Immigration Law Practitioners Association (ILPA) point to the concerning lack of evidence to support proposed changes, citing the Ministry of Justice’s “perception”, rather than evidential basis, that the HRA has meant the involvement of courts in policy as well as law. ILPA points out that “any such perception is completely inaccurate” and as such “a matter of enormous concern” that a review is launched on such grounds.
Liberty express their “deep concern” that the proposals the review is considering will limit the ability of the courts to take action when human rights violations occur and “significantly impede individuals’ ability to hold the state to account”. Protecting the HRA is a “necessary step towards strengthening our human rights frameworks''. Like many others, Liberty points out that the HRA has been carefully constructed in a way that upholds parliamentary sovereignty, independence of domestic courts, while fostering international judicial dialogue.
Southall Black Sisters, an organisation which works to protect the rights of Black and Minority Ethnic women, similarly express “deep concern” at the scope of the review itself.
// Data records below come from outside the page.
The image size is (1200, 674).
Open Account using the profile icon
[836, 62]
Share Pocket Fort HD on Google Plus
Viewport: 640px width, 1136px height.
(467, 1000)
They describe the HRA as a “vital legal tool” for challenging power, which “must not be diluted to serve the interests of the government of the day”. They urge that the review must not be used to undermine the Act.
BID’s own response stated that any changes to the existing framework would ‘risk upsetting a delicate balance’ between ‘the domestic authorities and the European Court of Human Rights on the one hand, and of parliament, the executive and the judiciary on the other’.
The government's hostility to the HRA does not stand alone. Its Independent Review of Administrative Law of July 2020 simultaneously considers ways to reform the process of Judicial Review, with a view to reducing the ability of individuals and organisations to hold the government to account. At the same time, the government’s Policing, Crime, Sentencing and Courts bill tramples on the right to protest at various points. Taken together these proposals must be seen as part of a broader attempt to dismantle channels of accountability and place the government above scrutiny and even above the law. In BID’s area of work these developments are highly concerning as Judicial Review and the HRA provide crucial mechanisms for challenging wrongful and unlawful detention and removal in the UK.
We are greatly encouraged by the strength of the response from civil society. A remarkably diverse range of organisations with experience and expertise on a very wide range of issues came out to defend the HRA. It is difficult to see how the government can dismantle the Act in the face of such strong and united opposition.